The Mayans determined that one Earth year consisted of 365.242129 days, an extremely accurate number for a “primitive” people, calculating the Earth’s revolution around the sun to within a thousandth of a decimal point. They understood that the “morning star” and the “evening star” were the planet Venus. Their astronomers accurately constructed tables that could foretell lunar and solar eclipses and the fall/spring equinox and summer/winter solstice dates far into the future.

The Mayans even calculated cosmic cycles of 93 and 403 million years, which are enormous in terms of modern day understanding. How did the Mayans and other ancient cultures know about the cycles? Who was alive for 25,920 years to make such measurements? Did their very existence depend upon it?

Recent findings suggest that the ancients appear to have left behind messages   about great Earth changes that occurred 12-13,000 years ago when the last Ice Age ended and the Great Flood occurred. Interestingly, that time period marked the halfway point of the Great Year. Of even greater significance, shifting from Pisces to Aquarius completes the 25,920-year cycle, a major event in cosmic cycle time.

The Mayans have two calendar systems – the tzolkin (sacred calendar) and the haab (true year). Tzolkin had 17 months of 20 days each or 260 days in all. The haab was a 365-day calendar, 18 months of 20 days each, plus a five-day period, which they adjust, similar to our leap year. Once, every 52 years, the tzolkin and haab cycles interact (which corresponds to the cycle of Sirius B around Sirius A). From the two systems, they built a structure of time, whereby 365 days is one tun (year), 20 years or 7,200 days makes a katun, 20 katuns (or 144,000 days) makes a baktun, then a pictun and finally an alantun or 23.04 billion days. (Robert Silverberg, p.121)

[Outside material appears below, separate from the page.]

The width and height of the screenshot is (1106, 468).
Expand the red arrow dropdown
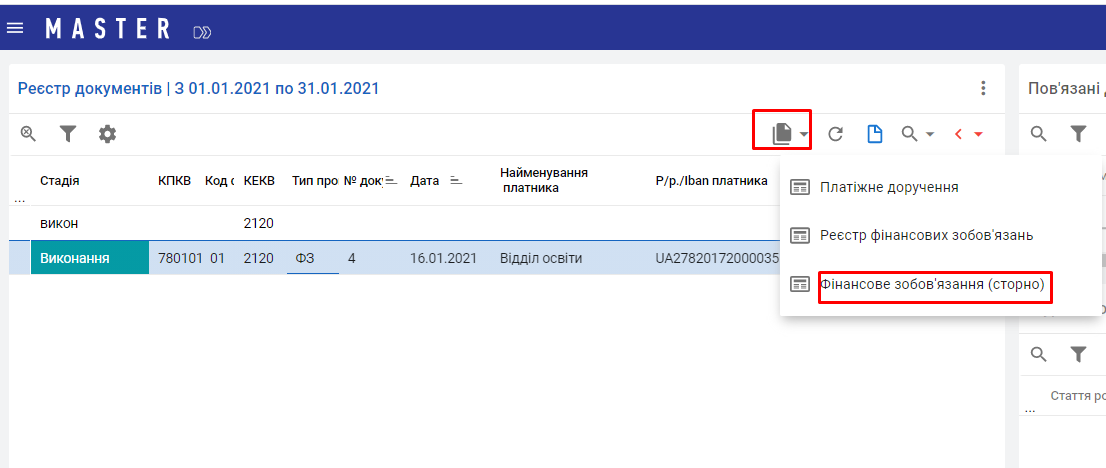click(979, 134)
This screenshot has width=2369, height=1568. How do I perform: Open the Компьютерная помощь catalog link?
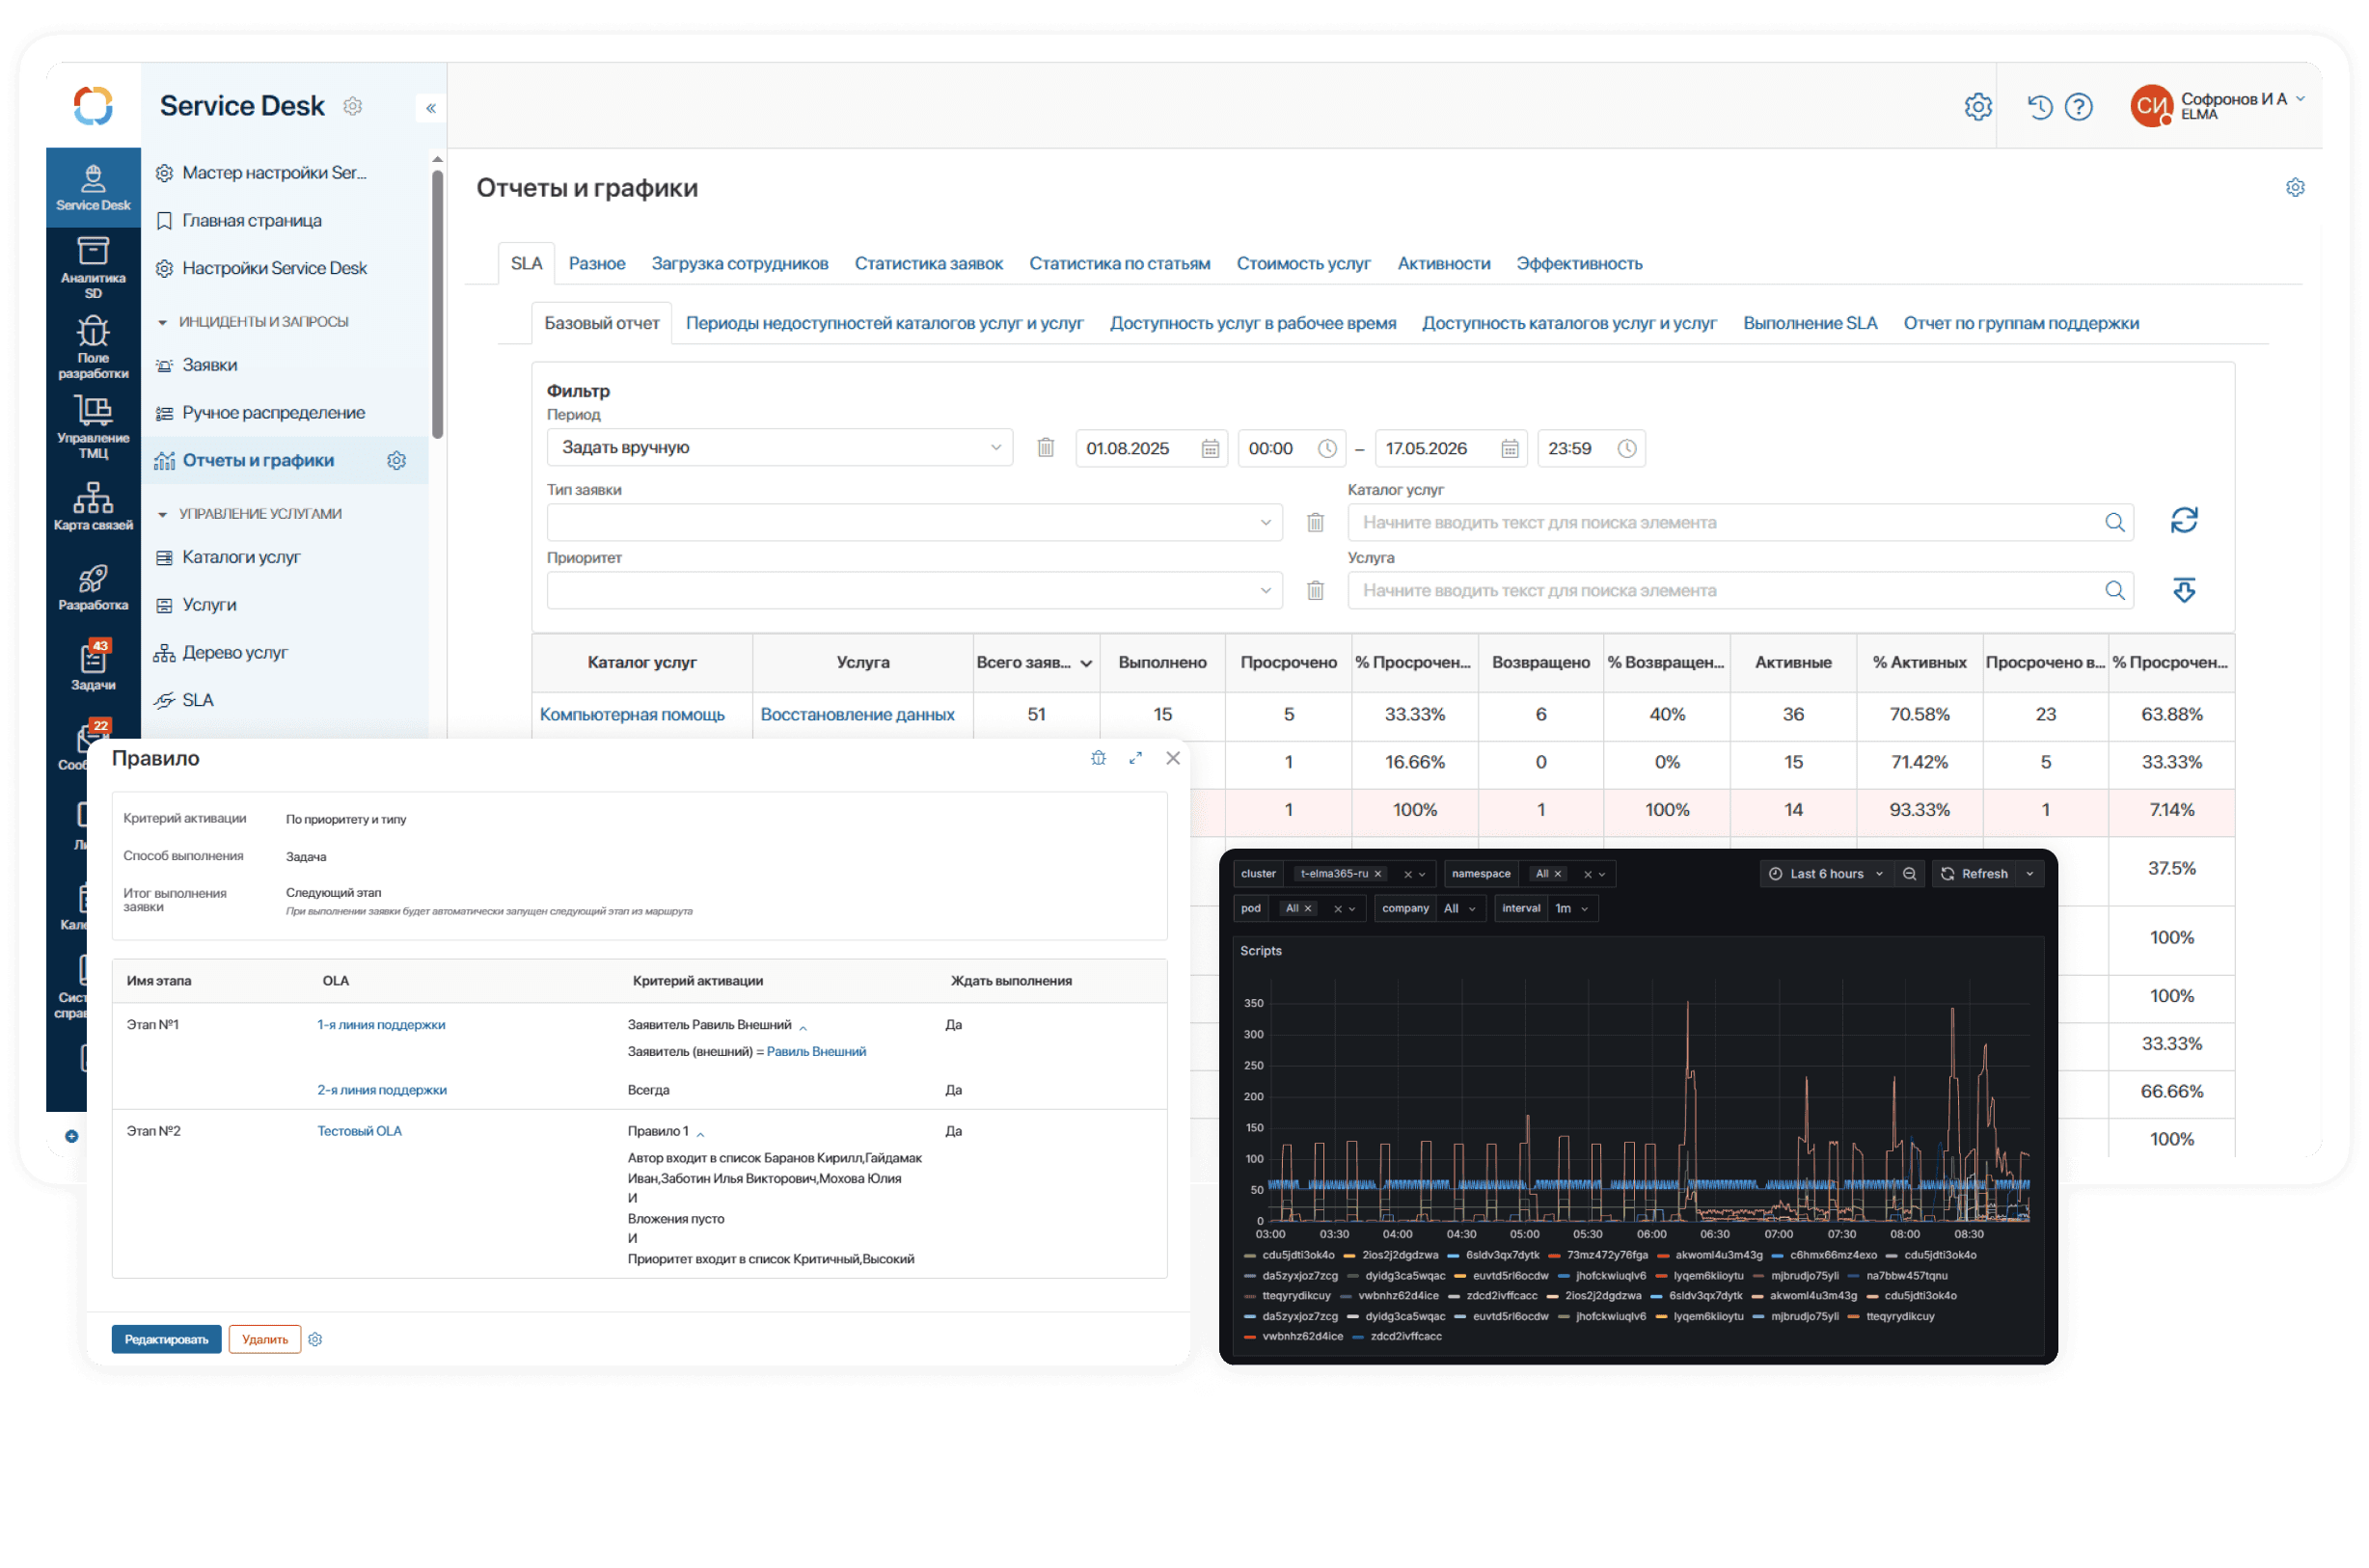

The final phase of the Mayan calendar began on July 26, 1992 and would end on December 21, 2012. This is not only the end of a 5,125-year sub-cycle, but also the end of the Great Year. The years corresponding to 1987-2011 are considered the dates of the Great Purification. They say planet Earth will be cleansed once again.



[1] Excerpted from the World Island Review, January 1992.